* _STUDY TEXT_
::::::::

Loh arrived on time, no entourage in sight, his smile in place and his competition shoes neatly packed in a separate bag. We asked him to bring T-shirts in two different colours. He brought five. When he changed shirts, he folded them carefully. A meticulous project required such a fastidious player.  

Loh first stepped into a 3D Fullbody Scanner called the Botspot Botscan NEO. He stood still in a circular space, arms by his side, as the machine created a “true digital twin” of him “with a measurement accuracy up to 1mm”.

Badminton player Loh Kean Yew putting on multiple sensors. ST PHOTOS: AZIM AZMAN

Will the scan take long, I asked the technician?

“0.01 of second,” he replied.

The scanning done, we took Loh to the hall, got him fitted with sensors and then looked for a volunteer. Someone to stand across the net and toss the shuttle up so that he could smash. It was my lucky day.

::::::::

* _PROBLEMS TO SOLVE_
a: For each statement, say yes or no according to the account of Loh Kean Yew, and quote the deciding words. (i) Loh brought T-shirts in only the two colors requested. (ii) The scanner has a measurement accuracy of up to 1mm. (iii) Loh arrived late.
b: List every detail that the first sentence of the account of Loh Kean Yew gives about how he arrived.
c: Pick up the account of Loh Kean Yew from its last sentence and keep going.
The listing after this account of Loh Kean Yew is separate material.

* _DATA LISTING_
::::::::

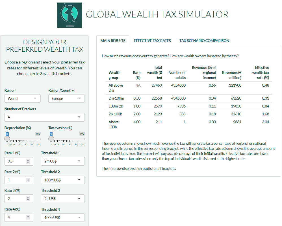This screenshot has width=282, height=226.
Task: Focus the Rate 4 input field
Action: [x=16, y=218]

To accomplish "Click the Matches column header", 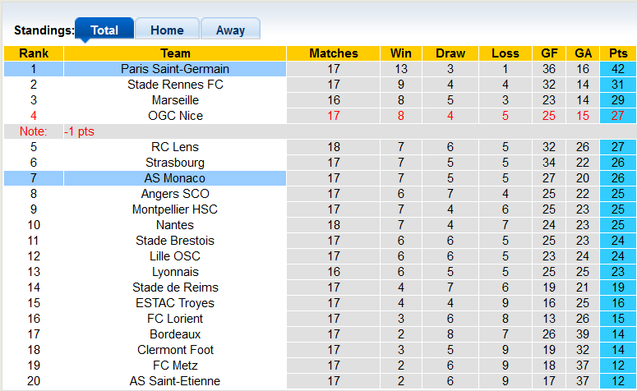I will tap(334, 53).
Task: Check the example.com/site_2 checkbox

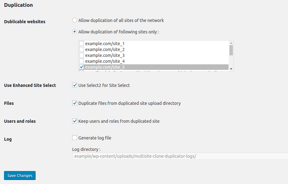Action: coord(81,49)
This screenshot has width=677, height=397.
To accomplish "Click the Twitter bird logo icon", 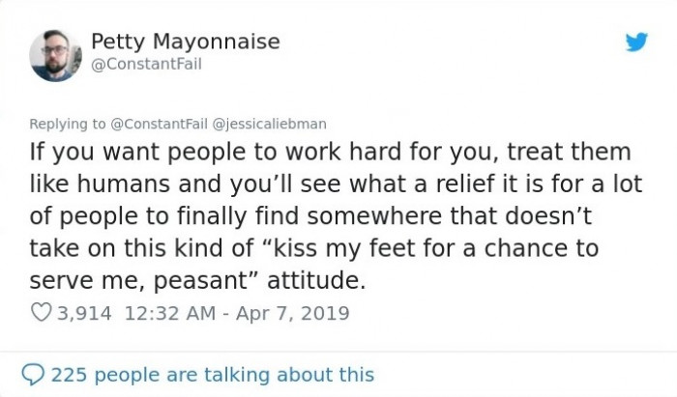I will tap(634, 43).
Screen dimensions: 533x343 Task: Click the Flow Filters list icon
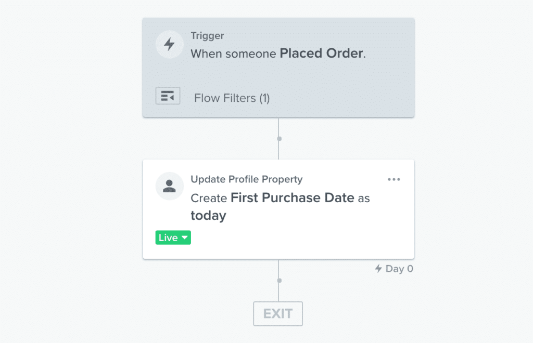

::::::::

* _OUTPUTS IN ORDER_
a:
(i) No: "He brought five."
(ii) Yes: "with a measurement accuracy up to 1mm"
(iii) No: "Loh arrived on time"

b:
- He arrived on time.
- He had no entourage in sight.
- His smile was in place.
- His competition shoes were neatly packed in a separate bag.

c:
The smash can feel like an athletic detonation and Loh smiles and says: “I think my body has a certain explosive quality. Just something I was born with.” When he leaps, he ascends vertically like a rocket though his legs fold underneath him like wheels retracting in a plane. He rises on average about 50-60cm and his racket – as Martin Andrew, technical director at the Singapore Badminton Association explains – impacts the shuttle at roughly three metres. The net at the centre is at 1.52m.

Loh’s jump gives him height and this height offers him more angles and enlarges the area a rival has to defend. Once in the air, he is working on instinct, doing high-speed calculations on angles, assessing a rival’s weakness and deciding if he should smash to the forehand, the backhand or the body. This is split-second skill.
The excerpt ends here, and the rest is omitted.